> [LISTED RECORDS]
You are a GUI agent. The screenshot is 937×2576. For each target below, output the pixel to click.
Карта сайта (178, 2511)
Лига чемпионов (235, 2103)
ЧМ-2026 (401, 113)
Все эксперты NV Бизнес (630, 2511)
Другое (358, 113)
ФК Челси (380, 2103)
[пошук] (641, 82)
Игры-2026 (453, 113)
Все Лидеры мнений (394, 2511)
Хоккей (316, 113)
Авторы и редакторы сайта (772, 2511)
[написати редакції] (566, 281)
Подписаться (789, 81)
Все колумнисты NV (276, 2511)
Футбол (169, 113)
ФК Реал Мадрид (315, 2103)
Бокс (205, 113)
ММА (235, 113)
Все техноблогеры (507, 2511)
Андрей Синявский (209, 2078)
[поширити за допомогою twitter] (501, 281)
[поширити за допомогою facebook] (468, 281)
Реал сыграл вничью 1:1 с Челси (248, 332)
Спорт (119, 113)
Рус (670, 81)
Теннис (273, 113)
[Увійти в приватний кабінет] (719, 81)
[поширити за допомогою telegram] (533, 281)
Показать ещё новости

...

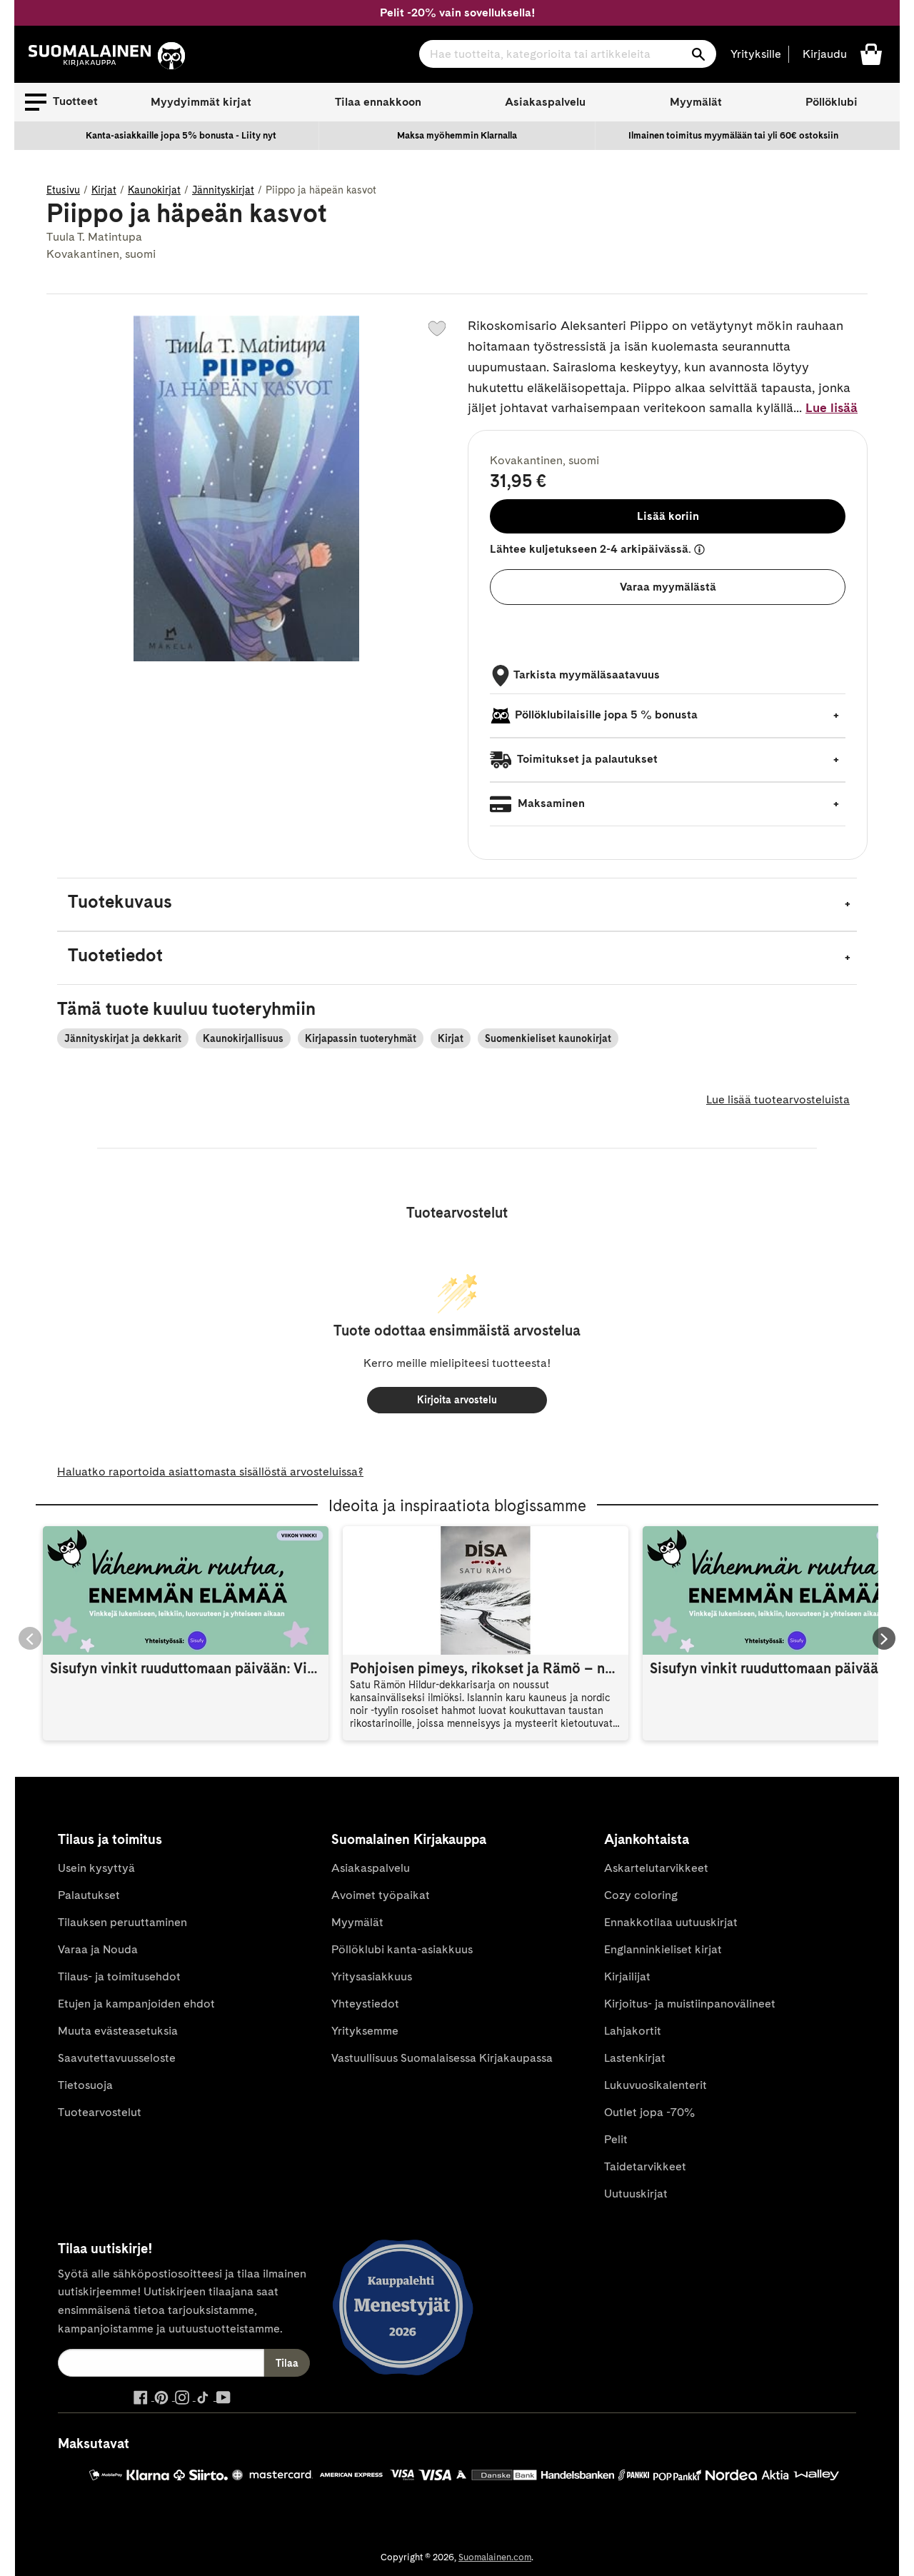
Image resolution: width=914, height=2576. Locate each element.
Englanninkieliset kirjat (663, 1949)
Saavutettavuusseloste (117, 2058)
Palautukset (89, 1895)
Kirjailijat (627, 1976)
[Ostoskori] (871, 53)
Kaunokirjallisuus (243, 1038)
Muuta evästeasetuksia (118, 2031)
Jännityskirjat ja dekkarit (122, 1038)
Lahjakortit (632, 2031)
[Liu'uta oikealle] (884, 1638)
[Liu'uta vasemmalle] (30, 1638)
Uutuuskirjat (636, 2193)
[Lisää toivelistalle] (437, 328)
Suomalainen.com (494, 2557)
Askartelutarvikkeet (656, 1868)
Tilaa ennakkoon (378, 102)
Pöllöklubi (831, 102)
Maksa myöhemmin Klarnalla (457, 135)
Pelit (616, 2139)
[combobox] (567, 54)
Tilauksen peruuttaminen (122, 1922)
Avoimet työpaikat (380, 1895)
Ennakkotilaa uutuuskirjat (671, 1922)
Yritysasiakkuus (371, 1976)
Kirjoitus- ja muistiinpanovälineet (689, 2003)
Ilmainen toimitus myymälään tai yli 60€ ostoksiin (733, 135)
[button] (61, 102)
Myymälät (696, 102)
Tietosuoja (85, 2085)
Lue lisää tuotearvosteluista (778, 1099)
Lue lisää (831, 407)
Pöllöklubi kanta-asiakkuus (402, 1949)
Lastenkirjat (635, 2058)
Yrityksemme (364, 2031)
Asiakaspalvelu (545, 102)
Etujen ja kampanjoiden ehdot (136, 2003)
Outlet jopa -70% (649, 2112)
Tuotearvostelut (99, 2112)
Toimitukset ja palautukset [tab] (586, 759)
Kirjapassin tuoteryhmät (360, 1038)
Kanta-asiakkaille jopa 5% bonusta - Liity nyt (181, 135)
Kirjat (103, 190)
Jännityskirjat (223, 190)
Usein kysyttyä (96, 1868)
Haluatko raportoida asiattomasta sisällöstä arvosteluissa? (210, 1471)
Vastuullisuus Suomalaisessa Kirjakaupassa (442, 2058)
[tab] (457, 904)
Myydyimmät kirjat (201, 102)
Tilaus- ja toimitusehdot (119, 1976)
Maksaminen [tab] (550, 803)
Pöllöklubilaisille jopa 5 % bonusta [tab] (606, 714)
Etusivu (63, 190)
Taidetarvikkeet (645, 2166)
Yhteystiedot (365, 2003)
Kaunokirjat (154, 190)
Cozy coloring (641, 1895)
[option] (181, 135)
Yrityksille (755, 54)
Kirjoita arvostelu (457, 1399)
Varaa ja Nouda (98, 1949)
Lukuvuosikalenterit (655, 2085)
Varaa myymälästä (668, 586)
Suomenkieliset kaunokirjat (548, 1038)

> [WORK TASK]
For every line in the data above that holds "bonusta", return the line itself.

> [TASK RESPONSE]
Kanta-asiakkaille jopa 5% bonusta - Liity nyt (181, 135)
Pöllöklubilaisille jopa 5 % bonusta [tab] (606, 714)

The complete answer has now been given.